What has the world come to if this mess is considered easier than writing some nested html tags? (Perhaps I'm not plugged into the SPA scene well enough to appreciate this project. I hope it is useful to some.) In fact, reading the examples made me check to see if the first commit to this project was today, April Fools...
The link was shared here by someone with the same username as the github repo owner - presumably it was a pre-planned April Fools day joke for Hacker News.
I will as soon as the indentation technology has been worked out, and the API stabilized and a documentation framework has been completed, targeting 4/1/21.
One advantage is security. The text after the equals sign in each string can't be misinterpreted as HTML syntax, so it's safe to build flat HTML using string concatenation.
Replugging bepis, another way to write 'flat' HTML using operators with a slightly different operator set: https://github.com/dosyago/bepis
For me I just wanted to stop writing all the extra syntax (like `< > =` and closing tags) and use symbols my fingers were already reaching for. Just about conciseness, efficiency and enjoyment.

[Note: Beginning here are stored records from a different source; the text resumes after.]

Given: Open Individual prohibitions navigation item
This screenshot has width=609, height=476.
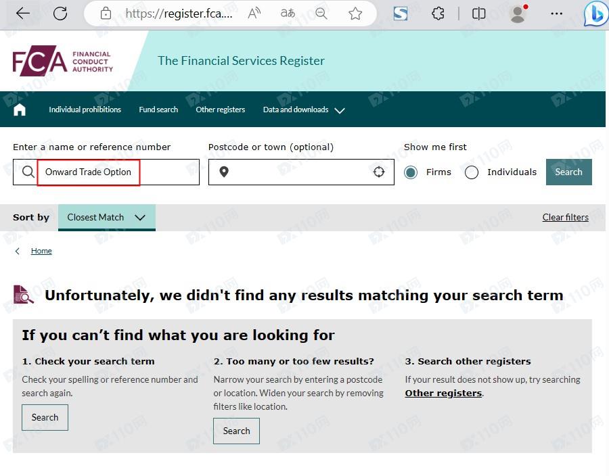Looking at the screenshot, I should coord(85,110).
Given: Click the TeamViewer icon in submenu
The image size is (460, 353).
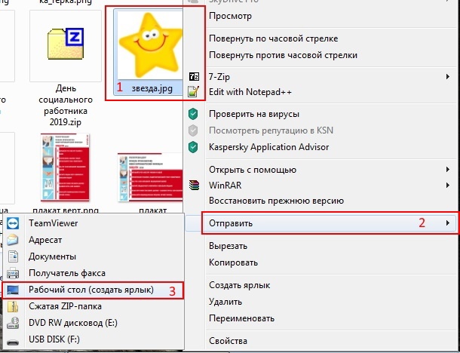Looking at the screenshot, I should tap(12, 224).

I really like the operator choice in this project!
Bravo, this is exactly what April Fools' jokes should be. Right on the line where you can think "Well, someone really could be crazy enough to propose this seriously!", where it's close enough that many of the replies here I can't even figure out if they are serious or joking.
I think the idea is a little rough around the edges but it has good bones. I think a better name might be something like "procedural HTML" since I think you're envisioning something like
But obviously with much terser syntax. Everyone seems to be on the declarative train these days that it's nice to see some interesting procedural work.

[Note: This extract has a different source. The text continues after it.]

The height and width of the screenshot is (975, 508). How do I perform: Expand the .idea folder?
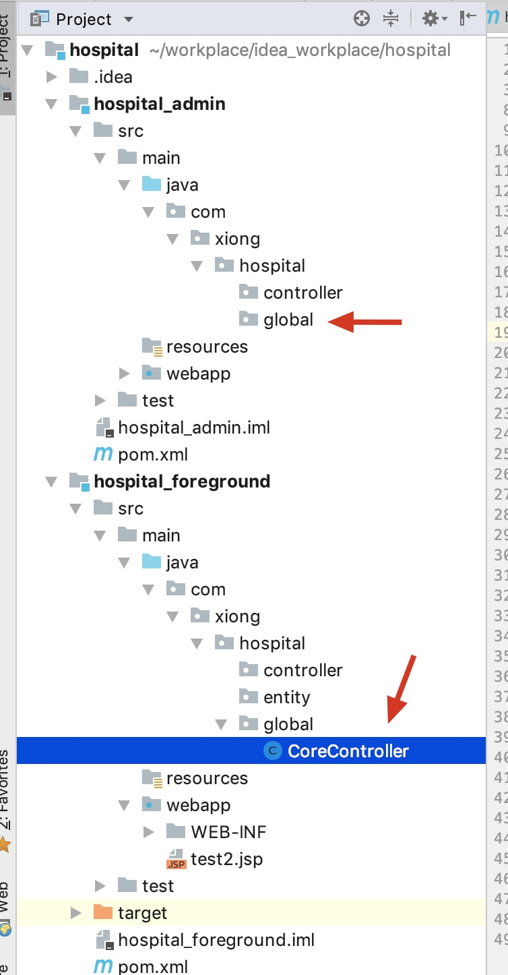coord(52,77)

Such a thing composes pretty nicely too since basically any sequence of statements grouped together can be used as a component.
Congratulations on re-inventing Emmet (and a bunch of other tools) very badly, I guess? :)
For anyone interested, the equivalent of the first example in Emmet is:
div>h1{My Post}+ul>li{I am list item $}*3^ul>li{I am a different list item $}*2
It's a lot terser, but since it uses a CSS-like syntax, it's slightly less bizarre than at first glance and not that hard to pick up. Fun tool, more powerful than it looks, and supported by a ton of editors (I believe it's enabled by default in Jetbrains IDEs, for example...).
I don't think this is a joke, but an attempt of innovation. I think it is just rude to assume it is or make fun as it was.
Years ago I made an attempt to reinvent forums, with comments ordered horizontally instead vertically. It was very interesting to think about, but the end result had a lot of issues. I wouldn't appreciate people just making fun of it.
Some attempts to innovate might generate weird results, but there is no gain to society in pointing and laughing at the weird results. Thoughtful comments on why it's bad in anyone's point of view are much more helpful.
Different people have different perceptions of what is cleaner, or easier, or simpler. It is healthy to have this in mind while criticizing different approaches to a problem.
Completely agree with you. I'm at least always interested in alternative ways of representing and manipulating a tree structure, so it was a nice find even though I'm never going to use it.
It's fascinating how these projects are intriguing enough to reach HN front page with positive votes, but then get bashed in by masses. Reading all the comments here leaves me with bad taste in mouth.
What's with everyone's obsession with treating html like assembly: "Only people with long white hair and beards, magic wands and capes know html... Like... Like Gandalf, bruh!"
General question, it's been my main criticism towards all the modern js "frameworks" like react, vue and whatnot. Seriously, what gives?
Beats JSX. Why have a render() method with all that complicated JSX. Just store this stuff in state. This could be the next hooks. You could add callbacks to this structure too.
"data": [
"-h1 =My post",
"^ul li = I am list item 1",
"ul li = I am list item 2",
"ul li = I am list item 3",
"-ul li = I am a different list item 1",
{ xpathish: "ul li = I am a different list item 2", doer: function() {alert();} }
]
This is great – however, there's space for improvement, namely, flattening the JSON. Readability may also benefit from the addition of a few backslashes added by this procedure. A further step of x-www-form-url encoding or base64 encoding (maybe even as a data-URL?) may also add another as pleasing as satisfying step to you tool chain!
Personally, I'd prefer a more explicit declaration, which is also legitimate CSS, as in:
html > body > h1 { content: "Example"; }
html > body > h1 + p { content: "First Paragraph"; }
html > body > h1 + p + p ( content: "Second Paragraph"; }
html > body > h1 + p + p + ul > li:first-child { content: "A List Item"; }
(etc)
Mind how missing content or copy text, like the second paragraph being omitted, may be easily detected!
I don't think I get the point? It's even more convoluted than haml, which is already pretty well established, and the syntax is subtly different enough that I can see myself tripping repeatedly while trying to write this.
Is this an exercise? Is there an actual project somewhere doing it?